Books off the queue and lodge securely somewhere behind my eyes: "A Mathematician's Apology" by G.H. Hardy and "A Demon of Our Own Design: Markets, Hedge Funds, and the Perils of Financial Innovation" by Richard Bookstaber
- A Mathematician's Apology by G.H. Hardy (with a foreword by C.P. Snow)
I was really looking forward to reading this classic, since mathematicians certainly have a lot to apologize for. Sadly Hardy instead writes a fairly depressing defense of mathematics from a fairly dogmatic view of the subject. Of course, he has every right to this view (unlike me, who barely deserves to be writing this parenthesis) seeing as how he produced such a fine quantity of the pure stuff. Highlights of the book, for me, were C.P. Snow telling us that precocious boys do long division when they are young, and Hardy lamenting how certainly the "theory of numbers" is of no practical use. Since our modern public key cryptosystems are based solidly on the "theory of numbers" I found that this part of the book made me the happiest. Not because he was wrong, but because it seems that even someone as brilliant as Hardy, cannot see the future and predict the usefulness of today's obscure mathematics in tomorrow's world.
- A Demon of Our Own Design: Markets, Hedge Funds, and the Perils of Financial Innovation by Richard Bookstaber
Quantitative finance, risk, hedge funds, and lots and lots and lots of financial disaster as told from a front line witness. Bookstaber tells the story of many of the most famous financial crisis of our time (LTCM, 1987, etc.) and tries to bring some sense into why each of these events happened. Basically, Bookstaber argues that decreasing the complexity of financial instruments and breaking the coupling of transactions are key to decreasing the likelihood of future financial crisis. The book is an entertaining read, with a scattershot of stories centering around Bookstaber's career, but also varying as far as feudal England property markets and Three Mile Island.
It has been a while since I read "Apology", but from what I remember, Hardy didn't lament that number theory had no applications, rather, he reveled in it. It would be interesting to see his reaction to modern cryptography and algorithms that make heavy use of the stuff.
It also makes me wonder... there are many areas of mathematics that I currently consider too "pure" (read: abstract) to be useful. Some of these have already found use in the hands of the right people (e.g. n-categories and John Baez). So clearly my opinion is under-informed. But, there must be mathematicians today that hold similar but better informed opinions about current mathematics. If they are as spectacularly wrong as Hardy was, then what amazing uses will these ideas have in another 50 years? One can but dream.
Bookstaber's work fundamentally rests on a lack of transparency in the financial markets. Financial innovation of late has led to increased use of complex leveraging schemes in the markets, apparently leading to confusion about the level of risk in a particular investment portfolio. In today's NYTimes Krugman argues that this kind of opaque investment strategy caused various institutional investors to take on more risk than they perceived, and in part precipitated the liquidity meltdown we're seeing today.
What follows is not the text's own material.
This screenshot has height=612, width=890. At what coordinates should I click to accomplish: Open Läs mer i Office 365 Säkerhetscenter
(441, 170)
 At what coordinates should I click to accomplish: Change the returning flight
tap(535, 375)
The appropriate analogy would be the use of proofs and theorems in mathematics and physics. Imagine every scientist took as good faith that a particular theorem was appropriately supported and vetted. You can easily envision a proliferation of fragile lines of arguments, such that the eventual collapse of one insufficiently tested theorem produces a catastrophic collapse of numerous theorems downstream.
Of course, physics and math rarely work like this, but the financial markets, for all their quantitative analysts, seem to have fallen into the groupthink hole pretty easily. Why? Is it that short-term rewards are significant enough for the financial analysts to overlook the long-term risks/instabilities? Thoughts?
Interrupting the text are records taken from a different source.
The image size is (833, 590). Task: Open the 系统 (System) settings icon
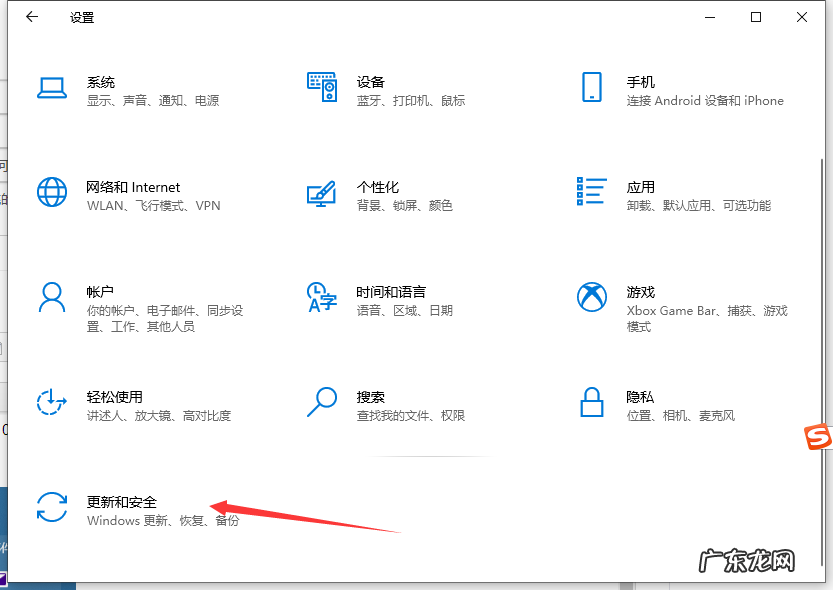[x=52, y=88]
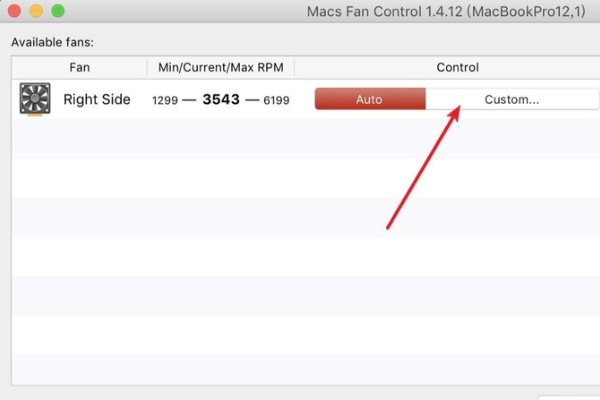Click the Control column header
This screenshot has height=400, width=600.
pos(457,67)
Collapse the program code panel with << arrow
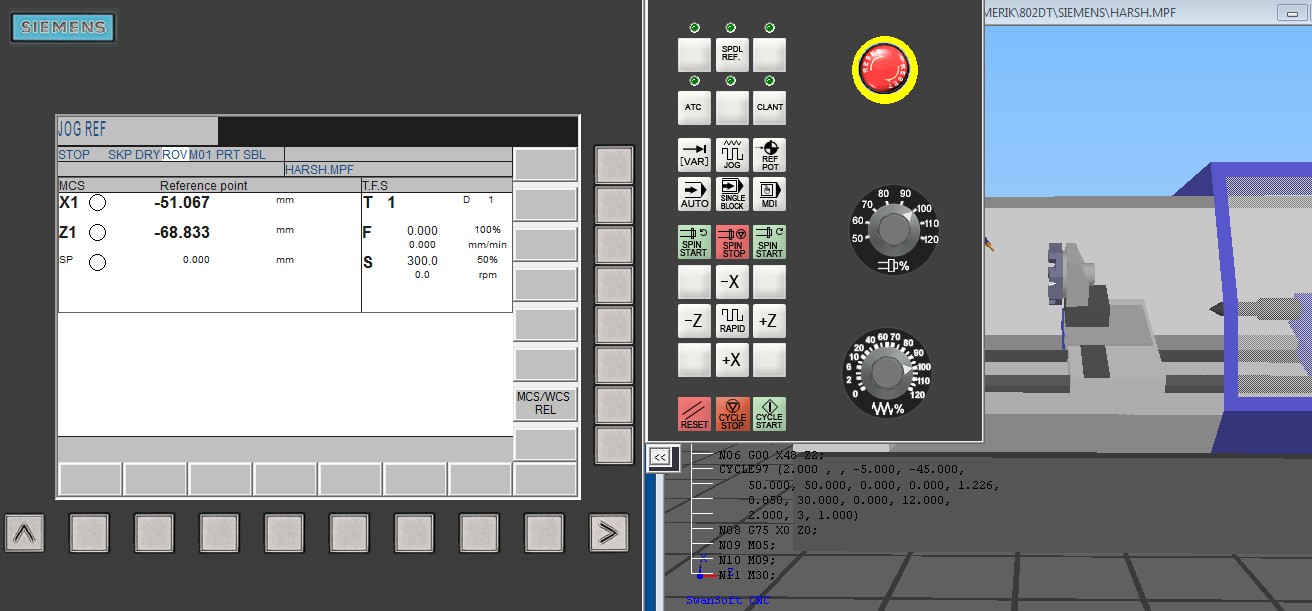This screenshot has height=611, width=1312. pyautogui.click(x=660, y=455)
Is it that short-term rewards are significant enough for the financial analysts to overlook the long-term risks/instabilities?
It would be interesting to look at this from the point of view of how financial analysts are paid. If my own personal money isn't directly invested in a product, and I get componsated by how the product performs in the short term (and not penalized when things go wrong), it seems that I'm not really incentivized to properly analyze risk. But certainly there must be analysts who stradle this categorization and do invest a sizable portion of their own money in the instruments they analyze. So it should be possible to tease out whether the later outperforms the former in analyzing risk (of course it may be that the later are, by selection, larger risk takers, so there needs to be some way to control for this...doh.)
My understanding is that by and large, investment analysts earn most of their income through bonuses which reflect their individual performance and the firm's financial position. They do not have remuneration tied into the long-term prospects of their portfolios.
A close associate in finance who will remain nameless has gruffly likened many financial analysts to "dumb jocks" who suffer greatly from groupthink - no one wants to be left out of a huge investment opportunity - and who rely on the claims of others to motivate their investment strategies. The widespread meltdowns of many financial houses and hedge funds over the subprime and other past crises seems to suggest there is a lack of independent analysis. Further, there have been many reported cases of analysts pushing a stock in order to benefit their margins in the short run, despite well-understood long-term problems with certain investments.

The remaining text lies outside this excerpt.